The Brexit referendum held in 2016 was a turning point in the history of the UK. On 23 June of that year, 51.9% of the country’s voters opted to leave the EU. The legal framework and the rules regarding the withdrawal provided almost three years to the UK to make the transition.
However, although the original deadline to leave is over, the process of disengagement is far from complete. Recent developments indicate that the chances of an orderly exit from the EU seem remote. UK’s politicians can’t seem to agree on the steps to be followed to leave the European Union.
As events unfold over the coming months, a clearer picture of Brexit will emerge. What will be the terms of the final exit? Could there be another referendum? Will the Labour party come to power?
Whatever the answers to these questions, one thing is certain. The status quo has changed forever, and the relationship between the UK and the EU will never be the same again. The changes brought about by the Brexit referendum will be far-reaching. Global trade, the world’s financial markets, and many other areas will feel the impact.
In fact, the issue of Brexit is even likely to affect a seemingly unrelated sector such as the property market in Singapore.
Why should Brexit influence real estate values in Singapore?
It could be hard to imagine that developments in London would have an impact on property prices 7,000 miles away in Singapore. But this is a real possibility. Let’s understand how this could happen.
Bear in mind that the London property market attracts high-net-worth individuals (HNIs) from across the world. According to the British Property Federation publication Who Buys New Homes In London And Why?, 49% of Prime Central London properties are bought by overseas buyers. But the prospect of Brexit has dampened demand from this segment.
UK home sales have plateaued since the referendum
Source – Financial Times
What about the prices of UK real estate? The news isn’t very good. On a year-on-year basis, house prices increased by 0.1% in January 2019, the slowest in six years. The rise in February was only 0.4%. A survey conducted by the Royal Institution of Chartered Surveyors found that its members expect house prices to remain flat or to decline this year. The reason? Uncertainties about Brexit.

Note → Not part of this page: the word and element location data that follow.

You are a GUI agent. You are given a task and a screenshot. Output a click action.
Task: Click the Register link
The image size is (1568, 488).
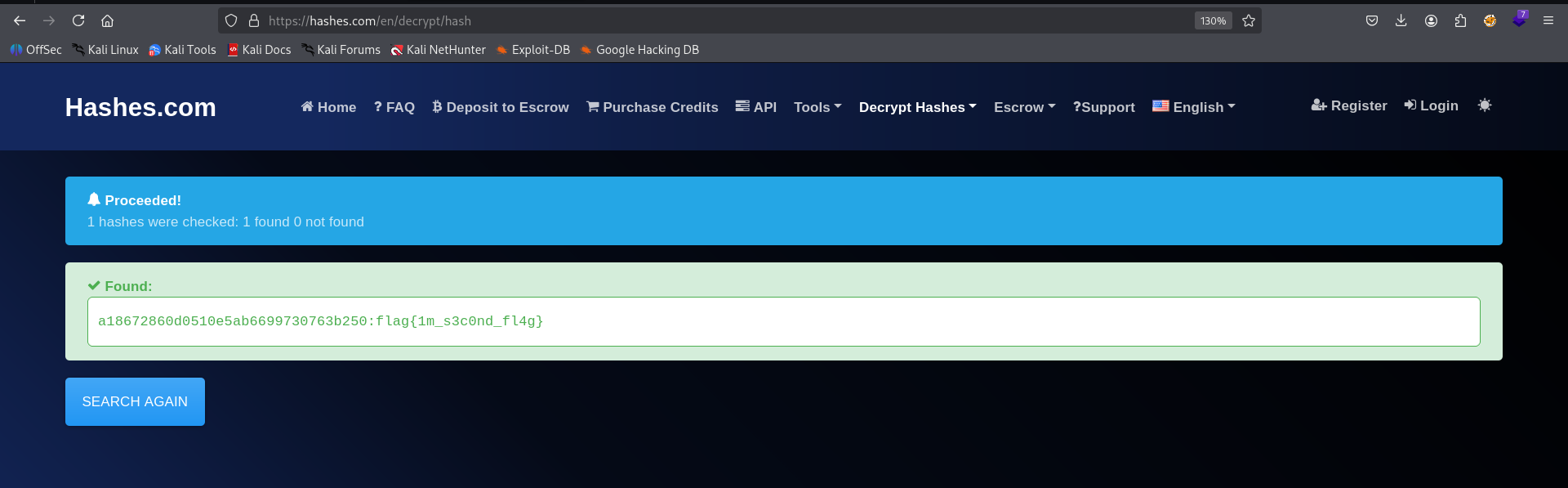click(1349, 105)
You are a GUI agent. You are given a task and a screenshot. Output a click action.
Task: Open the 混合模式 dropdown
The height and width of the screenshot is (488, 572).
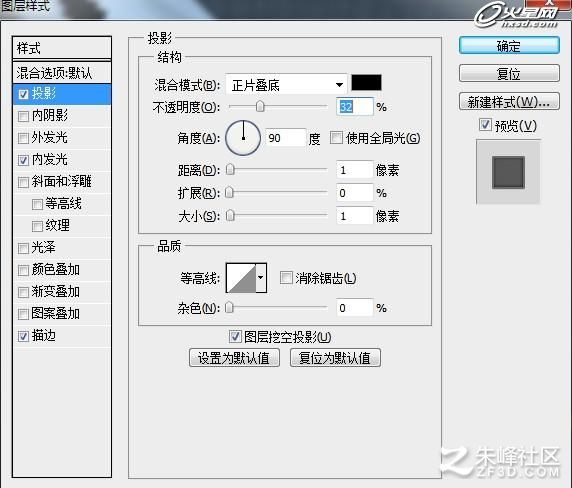[x=286, y=85]
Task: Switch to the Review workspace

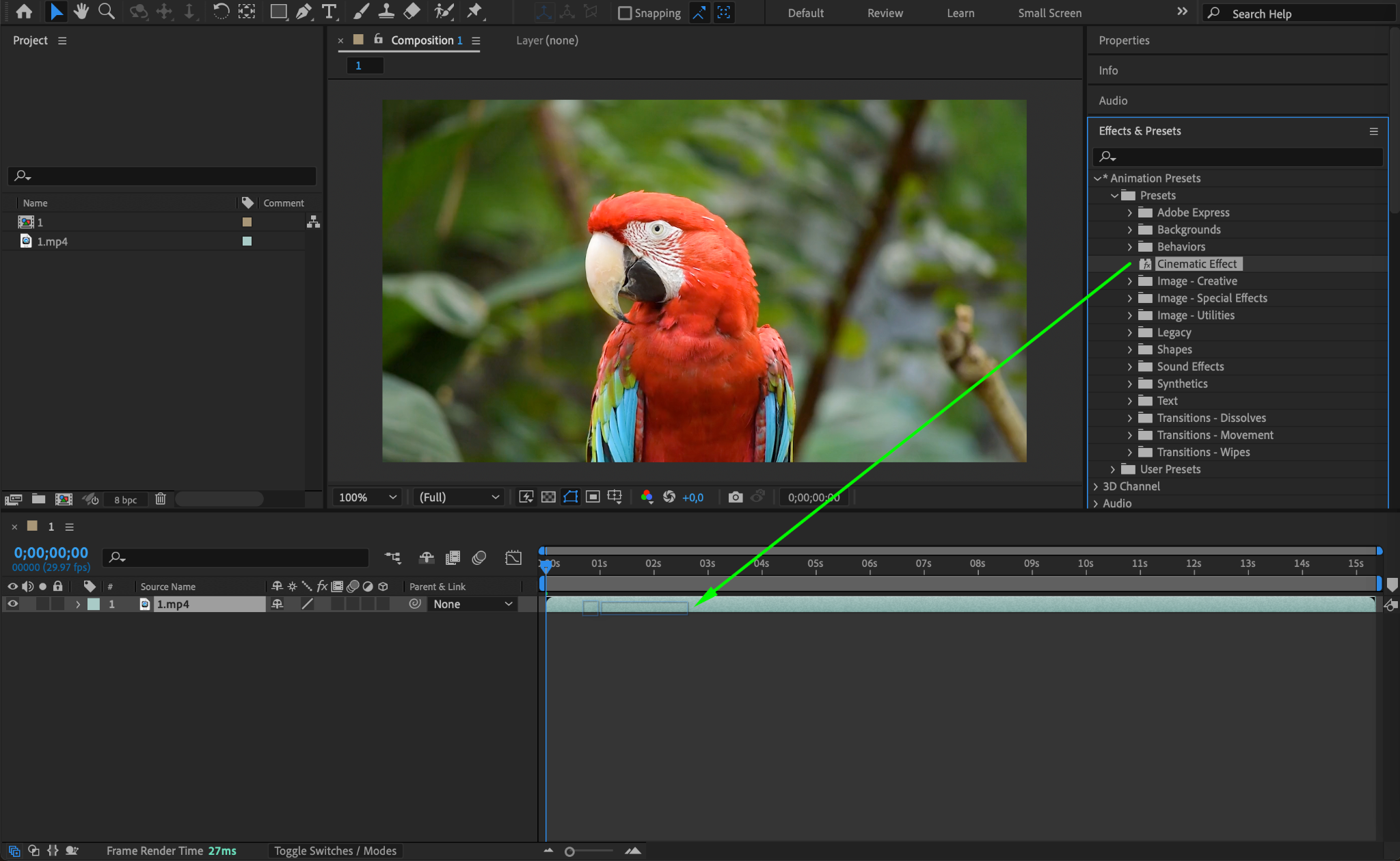Action: [885, 13]
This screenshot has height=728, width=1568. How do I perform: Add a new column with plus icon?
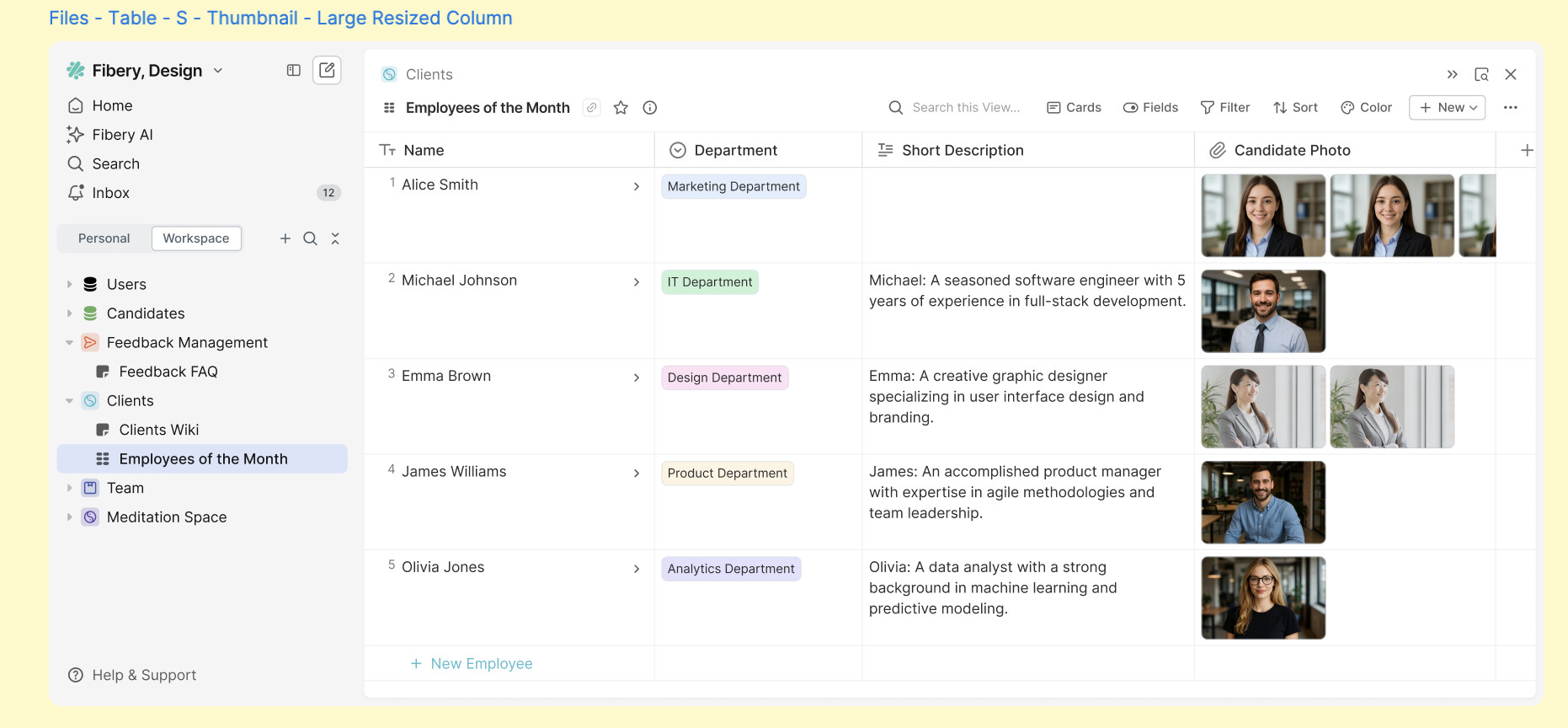(1526, 150)
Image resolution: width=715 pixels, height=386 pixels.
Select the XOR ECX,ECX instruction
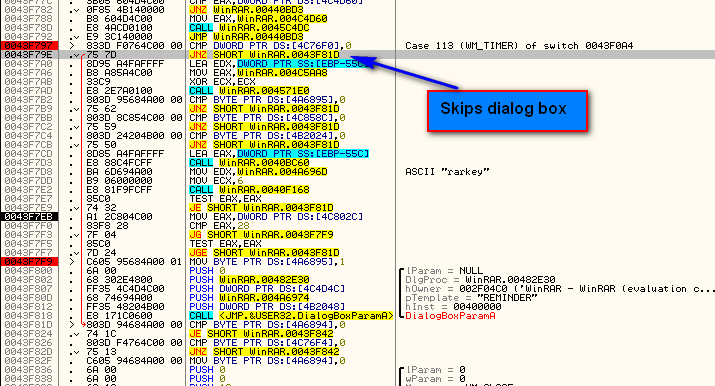pos(223,82)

Falling prices coupled with a reduction in the number of sales transactions is a clear indication that foreign buyers are moving away. Or, at best, they are adopting a “wait and watch” attitude. The prospect of Brexit seems to have had a negative impact on London’s property market being viewed as a safe haven investment by foreign buyers.
Brexit gives Singapore’s “safe haven” status a boost
London’s loss could very well be Singapore’s gain. There are a number of factors that make an investment in real estate in Singapore an attractive proposition for foreign buyers:
⇨ A stable economy with a record of steady growth – in 2018, Singapore’s GDP expanded by 3.2%. The Ministry of Trade and Industry (MTI), the government body that provides direction to the country’s economy, estimates growth will be between 1.5% and 3.5% in 2019.
⇨ Strong governance and the rule of law – Singapore is one of the most well-run countries in the world. Property rights are strongly upheld, and foreign investors can be confident that their interests will be protected.
⇨ World-class infrastructure – the country has an efficient Mass Rapid Transit (MRT) system and excellent roads. The country ranks in the top ten for the fastest internet speeds globally.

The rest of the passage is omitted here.